As we grew closer as colleagues, she began to ask me about some of the “stuff” I was doing in First Grade. She had seen some of the “stuff” and thought it might be something she would like to “try”. She came in and watched. She had me come and teach a lesson to her class so she could see things implemented at her level. She asked questions. She tried new things, and WHY?
Remember, Mrs. Freeman had been teaching longer than I had been alive! And she wanted to learn. She wanted to be more. She wanted more for her kids. She wanted to give the best at all times. She was one of the most progressive, non-complaining, do what’s best for kids teacher I have had the privilege to work with.
Was she the best all the time… Probably not. But when she didn’t think she had done her best she didn’t settle. She dug deep and worked harder. Every child learned.
She truly was and modeled… Every Child. Every Day. Find A Way!
Get What You Model…
So how does that lead to me… How? That is where I learned the attitude of, “Give It All, All the Time!”

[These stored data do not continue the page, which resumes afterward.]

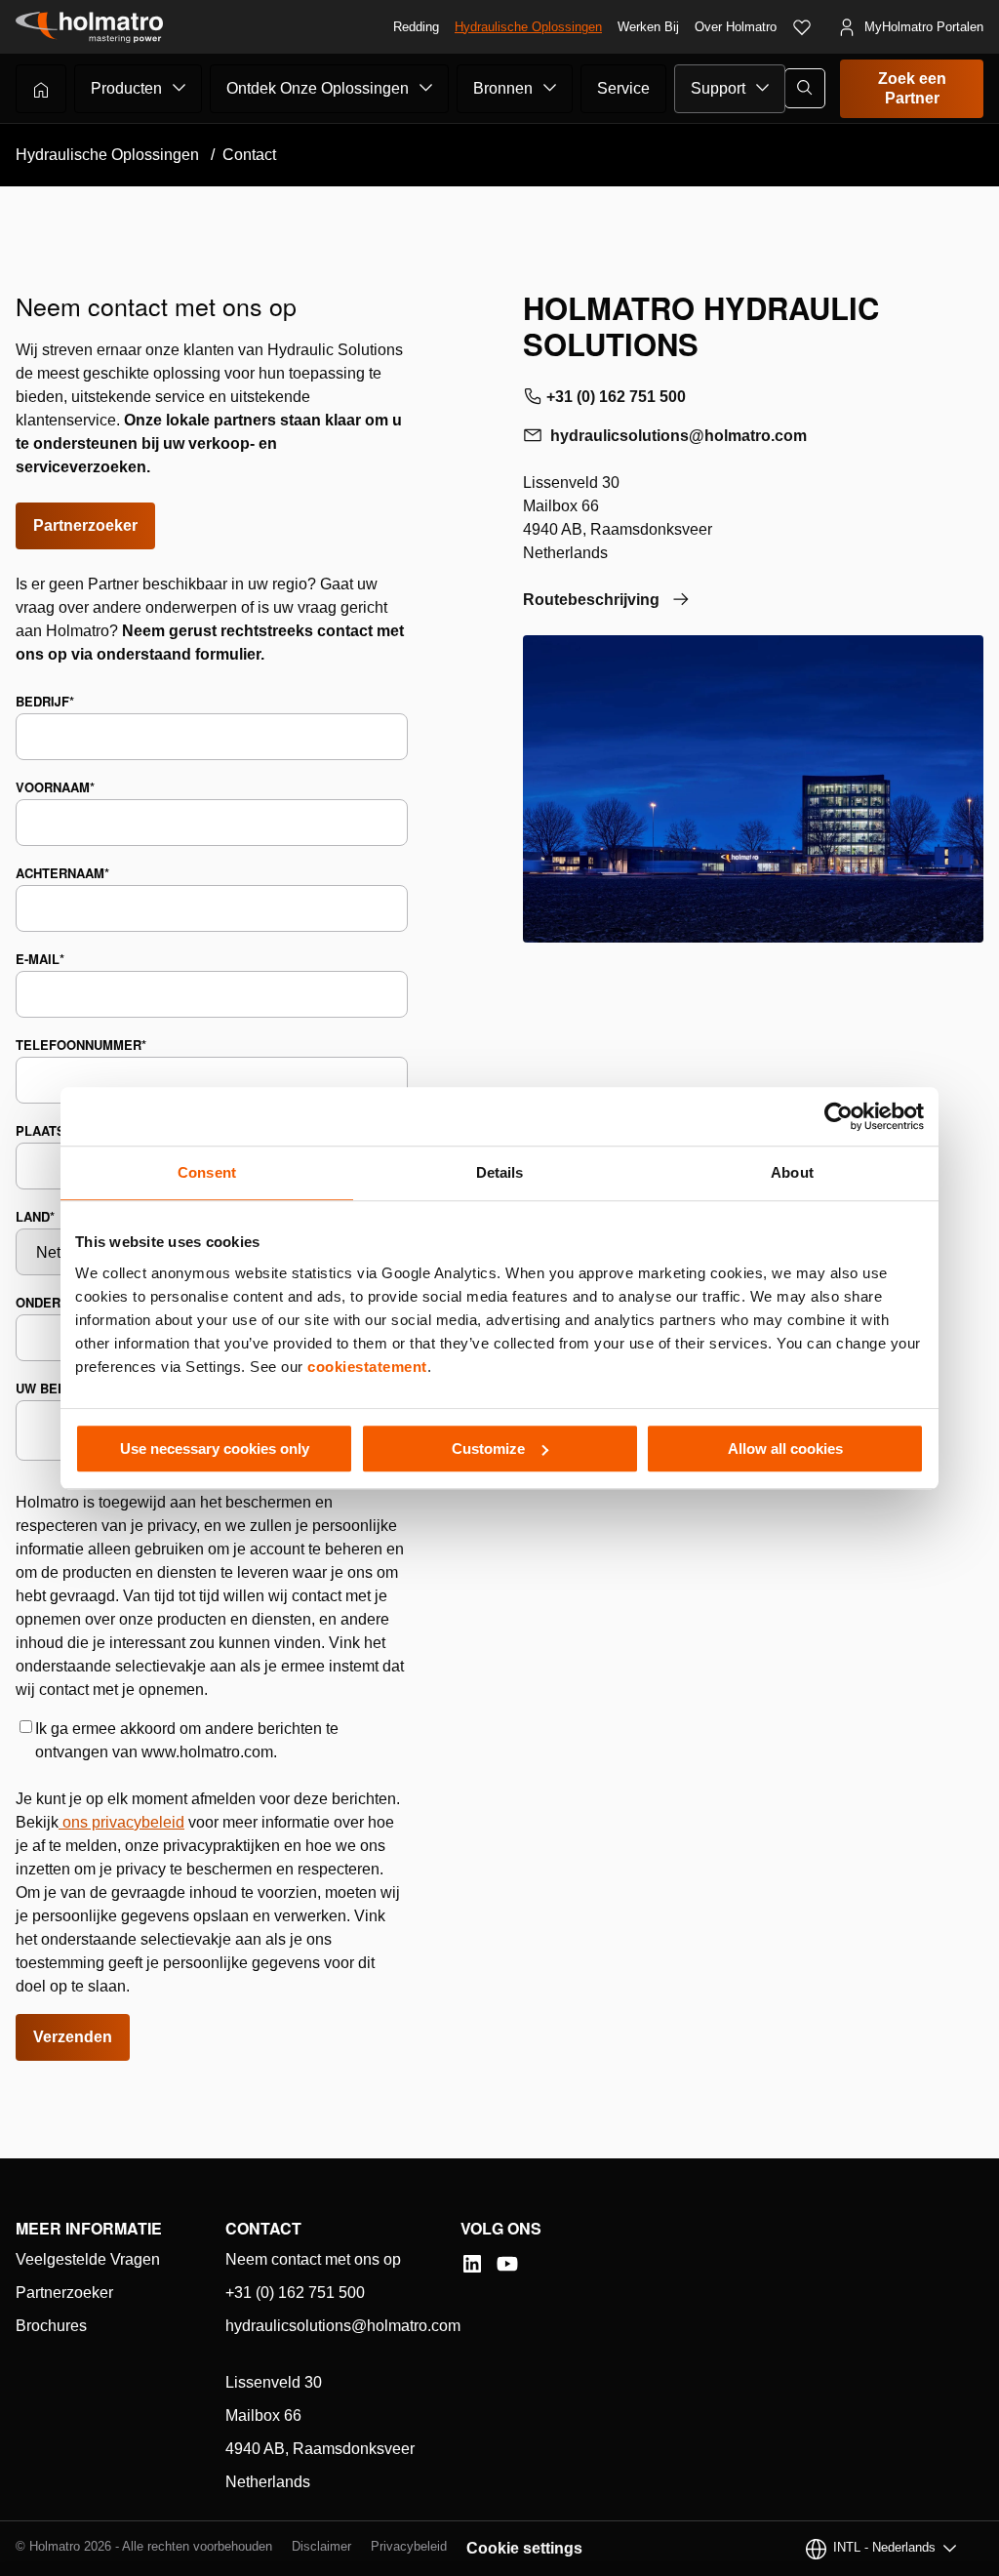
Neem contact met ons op (313, 2259)
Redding (416, 27)
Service (623, 88)
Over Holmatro (736, 27)
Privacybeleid (409, 2546)
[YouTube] (507, 2263)
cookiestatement (367, 1366)
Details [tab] (500, 1172)
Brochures (51, 2325)
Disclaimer (321, 2546)
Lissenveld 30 (273, 2382)
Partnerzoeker (85, 525)
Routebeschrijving (591, 599)
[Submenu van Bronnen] (550, 87)
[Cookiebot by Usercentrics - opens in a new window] (838, 1116)
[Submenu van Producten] (179, 87)
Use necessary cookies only (214, 1448)
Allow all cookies (785, 1448)
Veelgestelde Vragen (88, 2259)
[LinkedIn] (472, 2263)
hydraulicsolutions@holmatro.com (678, 435)
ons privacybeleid (123, 1822)
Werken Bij (648, 27)
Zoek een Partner (912, 88)
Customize (488, 1448)
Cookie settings (524, 2548)
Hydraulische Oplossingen (528, 27)
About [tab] (792, 1172)
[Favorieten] (802, 27)
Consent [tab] (207, 1172)
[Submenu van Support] (762, 87)
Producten (126, 88)
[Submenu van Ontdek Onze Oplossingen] (426, 87)
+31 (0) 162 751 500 (616, 396)
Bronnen (503, 88)
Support (718, 88)
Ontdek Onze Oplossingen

I learned from Mrs. Freeman that the attitude and excitement and work ethic you model for your students will be what you get back from kids.
If you want students to turn work in on time… Get papers graded and back on time.
If you want them to be excited about school… Be PUMPED as they walk in the room. Each moment of everyday.
If you want kids to respect you…. Respect their lives, in and out of school. Respect their time. Respect who they are not who we wish they would be. Respect is earned not demanded, both ways.
If you want kids to trust you… Make mistakes something normal, something that happens to you. Say sorry when you need to. Say, “I don’t know the answer to that.” if you don’t. Make yourself human and a team with them not “I am the TEACHER!”
If you want kids to love your room…. Love your room! Love your job! Be excited. Be enthusiastic. Make them believe what you have to teach them is FAR from routine. Love being at school, so they love coming!
And most of all…
If you want kids to care about your subject matter….. You need to care about their subject matter. Not their grades. Not their assignment. Not their test scores. Not their homework. You need to care about the things that matter to them. You need to make a connection……..
I have a student this year that is SUPER quiet. I mean NEVER talks in anything but a whisper. I made it my goal to connect with this student.
One day this student had a question in math… As I approached this student to answer the question I got down on her level next to her and said, “Before I answer your question you have to answer a question for me.” She looked at me very cautiously and whispers, “Okay?’ I then asked the student what her favorite food was. She looked at me like I was a crazy teacher and answers, “Spaghetti.” I proceed say, “Guess what? I can’t stand spaghetti!” She says in her tiny whisper, “That’s funny. Everyone loves spaghetti!” From that moment on whenever the announcements say we are having spaghetti she yells, “You aren’t eating today are you Mrs. Smith!” and I reply back, “You got it girlfriend! I can’t stand that stuff!”
One moment… Not even a minute and a connection was made. She found out I cared more than that question. More than that assignment. I wanted to know her! She mattered and I cared!
Back to Mrs. Freeman… I thank her for modeling what I needed! I thank her for showing kids that she cared enough to face the tough parts of teaching, so in turn the kids dug in and faced the hard parts of school. I thank her for showing me that you have to care.
Because sometimes all it takes is an extreme dislike of spaghetti to let a student know…. Every student. Every day. Find a way!